The Living Dead
“For you say, I am rich, I have prospered, and I need nothing, not realizing that you are wretched, pitiable, poor, blind, and naked.” Revelation 3:17 ESV
Dear Church Family,
I’m not a fan of horror movies, and I’ve never actually seen “Night of the Living Dead.” One movie of that genre, however, that I did watch once was called, “The Others.” It had an interesting premise. A quiet woman lives alone with her two children in a large mansion when strange things start to happen. Doors open on their own, etc., etc. Are there ghosts in the house? Skipping to the end, (spoiler warning) the doors are being opened by the actual family that has moved into the house following the death of a woman and her two children. That’s right, the woman and her kids were actually the ghosts all along. They just didn’t know they were dead.
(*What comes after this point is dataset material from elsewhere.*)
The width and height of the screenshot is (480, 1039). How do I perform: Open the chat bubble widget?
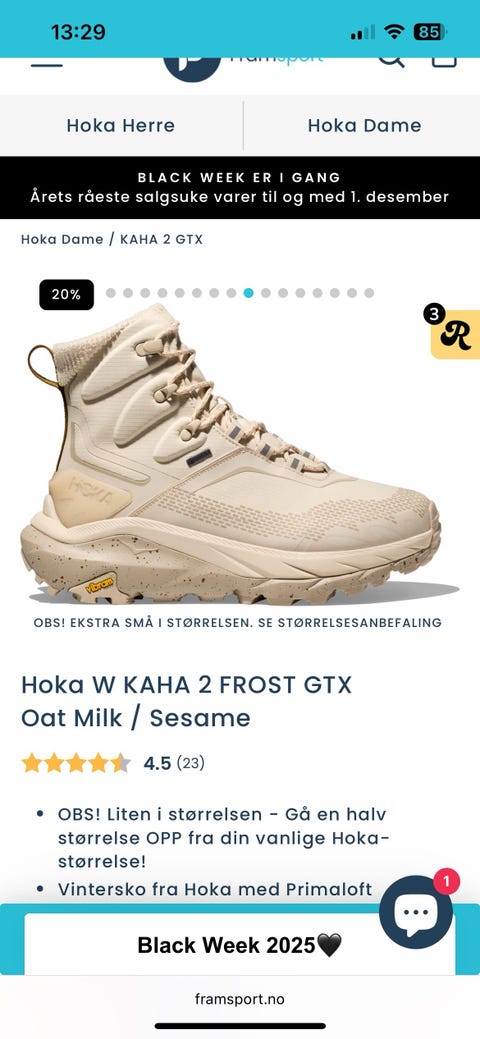click(x=416, y=911)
I don’t like horror movies, but that one was subtle. It lacked the blood and gore that goes with the “slasher” type of horror movies (there were no chainsaws). The movie examined the possibility of people being unaware that they were dead. Now, I would never draw my theology from a horror movie, but it’s an interesting idea, and it reminds me of Revelation 3:17.
Chapters 2 and 3 of Revelation have a collection of letters written to various churches, addressing their spiritual status and plight in a world that persecutes Christians. Some of these churches were highly praised, but the last letter to the church in Laodicea (verses 14-22) famously describes that church as “lukewarm.” There’s a lot that has been written about the hot and cold springs around Laodicea, and what that means about being lukewarm, but I’d like to focus on the idea that the church deceived itself about its spiritual condition. Remember, this letter was not written to non-Christians. We tend to think of the “lost” as the spiritually blind, poor, etc. No, this letter describes a congregation of Christians as deluded. Their self-image isn’t even close to reality.
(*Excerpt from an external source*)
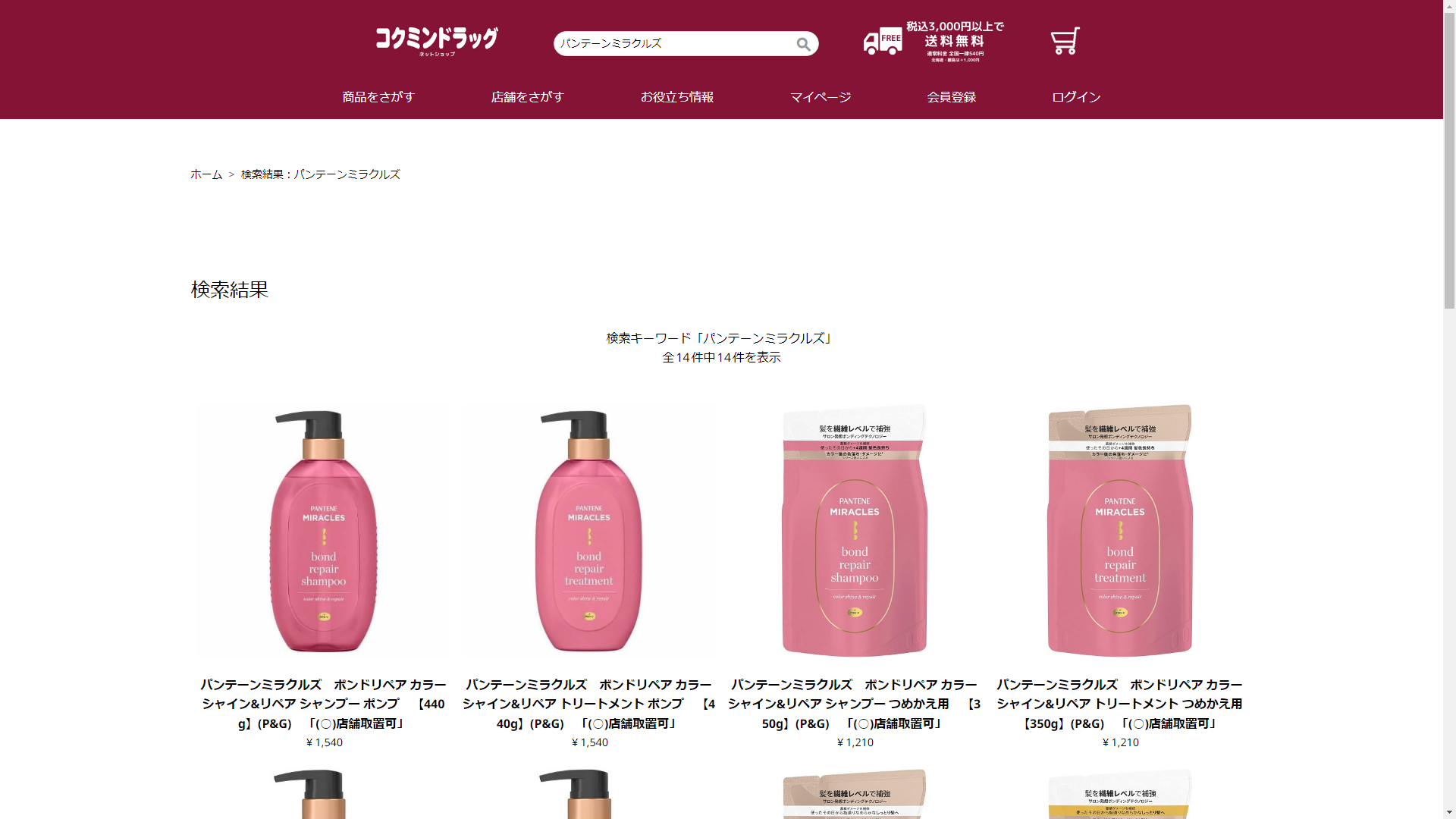Click the ログイン link

1076,97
What could make Christians so wrong about their spiritual condition? Well, their actual condition—pitiable, poor, blind, etc.—is described figuratively; they are not literally naked or blind. Nevertheless, it may be that the “riches” are literal. I would suggest that wealth is one of the most deceptive things in human society. It’s easy for rich people to convince themselves that their wealth testifies to their own quality as a person, and sometimes poor people believe them.
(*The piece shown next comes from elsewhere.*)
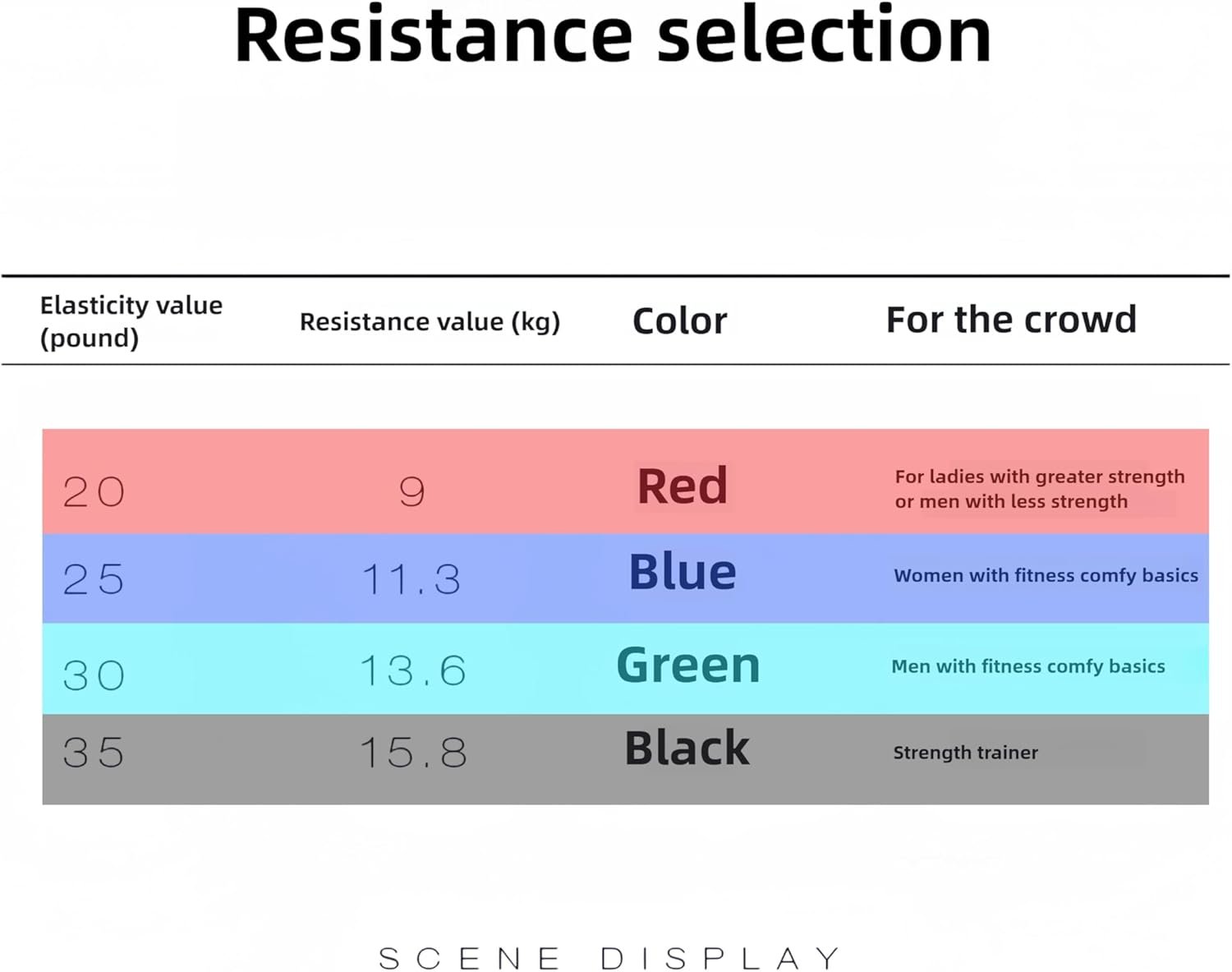1232x972 pixels.
Task: Select the 13.6 kg resistance value
Action: 413,670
Another famous line in this letter is, “Behold, I stand at the door and knock” (v. 20). Jesus is trying to get back into his own church! It is only in our close relationship with Jesus that we learn who we really are—how we are forgiven, yes, but also how we need to grow to be more like him. No, this church was not dead, but they weren’t fully alive either. I wonder how many churches in our world today fit this description. We must also be on guard that we don’t delude ourselves. Nice facilities and big budgets to not prove that a church has Jesus. Did I just hear a knock?